Our colors unite and enrich the Autodesk experience and solidify our brand. And we believe less is more.
We intentionally make minimal use of color at the parent brand level. This doesn’t mean we aren’t a colorful brand. Rather, we put the spotlight on the content, demonstrating our confidence in who we are and the stories we tell.
The following section provides detailed guidance on our color system and is segmented into three categories: primary, detail, and accent.
The primary colors of Autodesk are black, and then white. This allows the individual Autodesk products and content to have their own colorful centerstage; this is demonstrative of a company with confidence and self-assurance.
When representing the parent company, all materials should be in black and white. Parent Black and then Parent White are the primary colors of Autodesk.
hsl(0, 0, 0)
rgb(0, 0, 0)
cmyk(60, 40, 40, 100)
PMS Black C
Black speaks to professionalism and trustworthiness and works well with all colors. Rather than compete for attention with our products, black creates the sturdy framework by which all Autodesk offerings are presented.
White is open and transparent.
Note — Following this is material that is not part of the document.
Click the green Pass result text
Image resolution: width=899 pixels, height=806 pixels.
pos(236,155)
It represents the space to commune and make, to share and partner, and to educate.
In every instance, the goal should be to use only the primary colors black and white. But there are times when two colors simply aren’t enough. Something may need to be defined in a way that capitalization or size contrast can’t accomplish. A minute level of hierarchy may need to be clarified without calling out too much attention. Or a partition needs to be subtly defined in a layout. This is when our detail grays, Dark Slate and Light Slate, can be used.
Dark Slate is to be used for text on a white or light-colored background to maintain a high contrast ratio. Light Slate can be used for shapes, rules, and icons.
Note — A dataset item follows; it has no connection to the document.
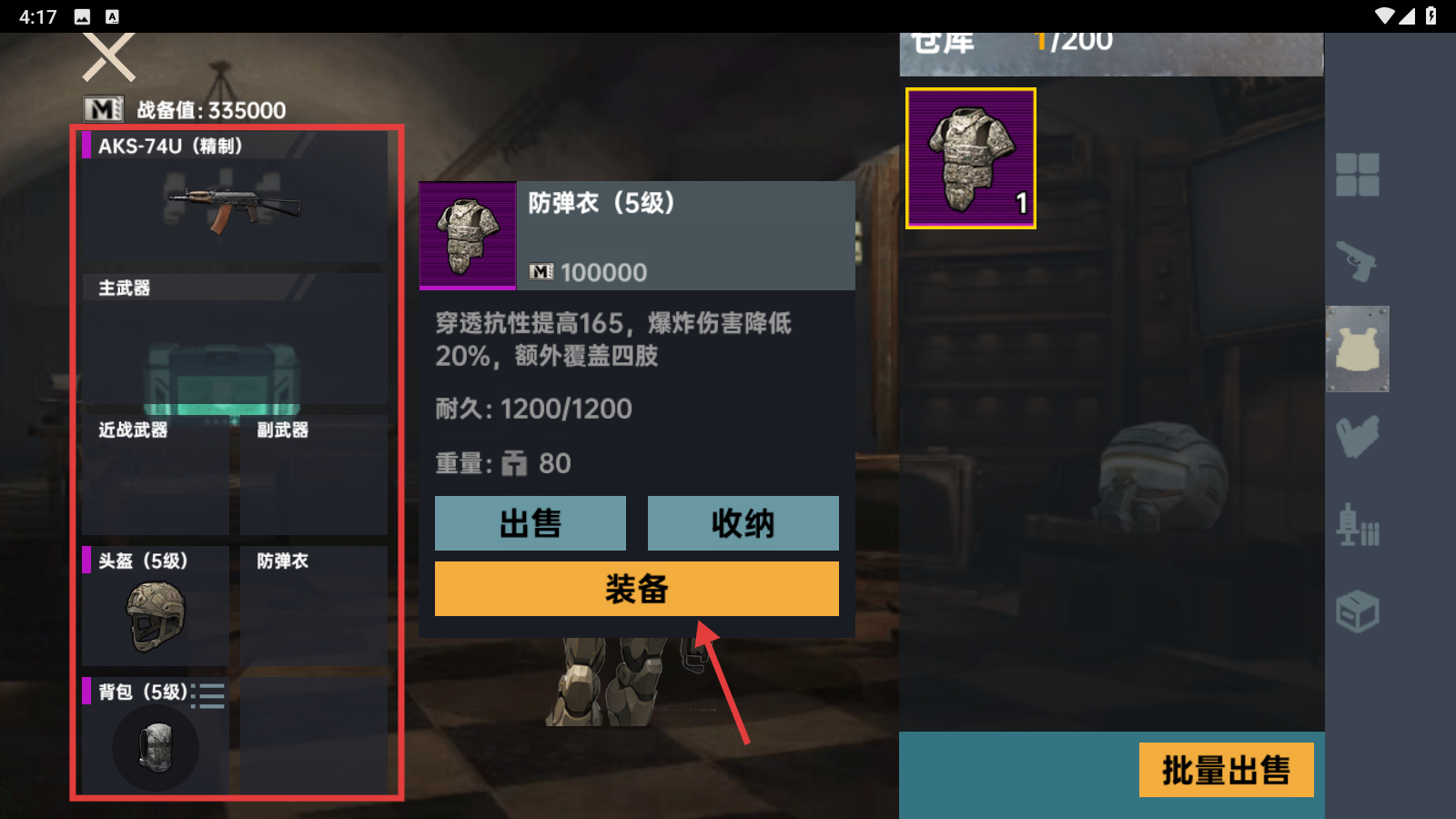Select the all-items grid category icon
Screen dimensions: 1456x819
[1357, 175]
Light Slate is to be used for text on a black or dark-colored background to maintain a high contrast ratio. Dark Slate can be used for shapes, rules, and icons.
The accent colors are primarily intended to serve a functional purpose as opposed to a decorative one. Use accent colors in places where color cues are needed to indicate status, emphasis, or the need for action when black, white, or detail grays cannot function in those capacities.
Follow these guidelines to help ensure the accent colors support the parent brand and do not compete, overwhelm, misdirect, or otherwise weaken the integrity of the parent brand.
Accent colors are used to highlight key points, features, functions, or actions.
No single accent color should be mistaken as a primary color. This is to allow content that naturally has a lot of color, such as photography or illustration, to deliver the fullest expression of our brand.
We recommend using no more than three accent colors per visual material.
Keeping a minimal palette can elevate the look and make color more effective.
Do not use accent colors for type without checking the contrast level.
Accessibility of information is important to us. In general, we strive to achieve at minimum AA standards. Consult contrast charts to make sure visual materials are both legible and accessible for everybody. Choose higher contrast combinations for pertinent information such as type and iconography.
Do not combine accent colors with product colors.
The accent colors are to be used on parent brand material only. Visual materials with product color should not use the accent colors.
Color proportions and usage
This color proportion wheel breaks down color usage for visual materials, to help maintain consistency across the brand.
These proportions apply to graphic elements and not to imagery.
Percentages exclude photography or illustration, which may or may not have additional colors.
These proportions apply to the parent brand only.
These guidelines apply to parent brand communications only, as product communications may or may not have additional colors.